The No-So-Great Turn
The anxiety began to set in because I put so much pressure on myself to be what I thought was extremely healthy and I also was just starting out college, I commuted from my parent’s house so it was a little stressful to get used to. In addition to this, I had started my first actual job. At this point I didn’t even want to attend college, to me it felt forced. I was constantly getting tired and not wanting to work out and just not wanting to do anything (the effects of eating under approximately 1100 calories a day). I was not myself and my family began to notice; they finally took me to see a primary care physician and I was diagnosed with Bulimia Nervosa. I was not making myself vomit, but I was essentially over exercising and then restricting myself too. The doctor had not prescribed any therapy or anything, all I do remember him telling me was, “you can eat whatever without worrying about gaining weight.” Don’t get me wrong he is a great physician, but when it came to this type of situation he was not helpful at all. I weighed 125 pounds. Looking back I still didn’t believe that I actually had an eating disorder, but in reality I did. Most people don’t want to hear it, but there are so many people out there that have an undiagnosed eating disorder.
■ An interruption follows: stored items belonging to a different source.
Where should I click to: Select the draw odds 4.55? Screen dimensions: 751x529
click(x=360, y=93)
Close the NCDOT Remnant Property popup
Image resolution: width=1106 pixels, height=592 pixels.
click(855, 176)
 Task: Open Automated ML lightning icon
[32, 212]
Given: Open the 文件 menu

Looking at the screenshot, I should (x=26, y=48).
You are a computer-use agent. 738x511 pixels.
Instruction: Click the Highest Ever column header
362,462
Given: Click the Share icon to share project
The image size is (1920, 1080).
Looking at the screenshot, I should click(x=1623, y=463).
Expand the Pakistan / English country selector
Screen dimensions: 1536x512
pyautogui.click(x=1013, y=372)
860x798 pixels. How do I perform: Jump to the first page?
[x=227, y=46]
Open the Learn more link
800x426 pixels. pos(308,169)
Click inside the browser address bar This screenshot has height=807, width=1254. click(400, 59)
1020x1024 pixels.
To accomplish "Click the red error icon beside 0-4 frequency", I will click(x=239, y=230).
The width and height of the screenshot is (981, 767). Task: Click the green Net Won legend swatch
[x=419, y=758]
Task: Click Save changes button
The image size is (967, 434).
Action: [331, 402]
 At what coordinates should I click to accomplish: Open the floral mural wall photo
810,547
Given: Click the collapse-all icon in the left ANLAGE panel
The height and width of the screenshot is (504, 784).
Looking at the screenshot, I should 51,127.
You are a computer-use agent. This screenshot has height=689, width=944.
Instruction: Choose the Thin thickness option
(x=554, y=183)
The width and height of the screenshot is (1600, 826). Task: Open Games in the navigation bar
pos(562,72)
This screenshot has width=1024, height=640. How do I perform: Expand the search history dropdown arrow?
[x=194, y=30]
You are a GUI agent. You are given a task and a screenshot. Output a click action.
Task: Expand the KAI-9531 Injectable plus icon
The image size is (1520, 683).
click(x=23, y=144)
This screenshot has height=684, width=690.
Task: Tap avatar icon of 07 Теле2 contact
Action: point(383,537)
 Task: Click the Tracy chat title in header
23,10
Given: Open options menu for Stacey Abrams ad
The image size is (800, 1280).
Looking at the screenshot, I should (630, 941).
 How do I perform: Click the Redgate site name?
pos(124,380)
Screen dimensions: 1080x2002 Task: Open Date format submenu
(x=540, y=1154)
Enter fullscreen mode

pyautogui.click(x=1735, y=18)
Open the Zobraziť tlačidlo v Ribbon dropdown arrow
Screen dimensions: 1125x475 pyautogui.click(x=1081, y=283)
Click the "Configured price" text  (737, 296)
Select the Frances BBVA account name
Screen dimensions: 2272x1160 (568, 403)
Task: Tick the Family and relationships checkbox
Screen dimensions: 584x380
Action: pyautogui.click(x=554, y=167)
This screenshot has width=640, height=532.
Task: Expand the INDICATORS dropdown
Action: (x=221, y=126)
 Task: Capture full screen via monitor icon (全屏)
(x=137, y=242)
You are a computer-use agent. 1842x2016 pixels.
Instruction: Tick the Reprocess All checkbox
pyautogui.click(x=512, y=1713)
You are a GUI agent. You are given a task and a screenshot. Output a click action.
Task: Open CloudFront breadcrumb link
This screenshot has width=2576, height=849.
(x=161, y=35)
After being told that I had an eating disorder, I promised my parents that I would turn around, I realized that I didn’t want to live that way either. I wanted to be my normal self and not dread the workouts because I was tired and didn’t feel like doing anything. I started eating more, I still ate cleanly, but I didn’t restrict myself so much. I began to get my energy back and go to gym and not dread it. I actually had started lifting heavy, I started tracking my progress weekly, not my body weight, but the weights being lifted. I began to not worry about the number on the scale. I fell in love all over again with lifting and I truly enjoyed it! I met my now boyfriend, Evan, while he started losing weight and we pushed each other to be our best in and out of the gym. It is great to have someone who loves lifting almost as much as I do. I showed him new things that I enjoyed and we started training consistently together. My max squat was at 235 pounds, it has gone down a lot due to a tailbone injury and my hips being out of alignment and my max deadlift was 205 pounds. That’s something that shows health just as much if not more than a number on the scale.
Today, I continue to be on my journey, my goal is to get stronger and build more muscle. I do suffer from anxiety that sometimes interferes with my goals. I have recently started therapy to help overcome anxiety and to have someone I can open up to with the way I am feeling about everything. Sometimes I feel like I am on this journey alone and lose hope but I know that I have many people who do encourage and support me. I do have off days and currently I am eating what I feel like, it but I’m not overdoing it and trying to be mindful. I want to get my maxes back up to where they were. I had to relearn to squat so I could now actually do a full squat to parallel. I am slowly but surely getting back to the shape that I want to be in. I am not doing it for anyone, but myself because I want to feel great, be healthy and be fit.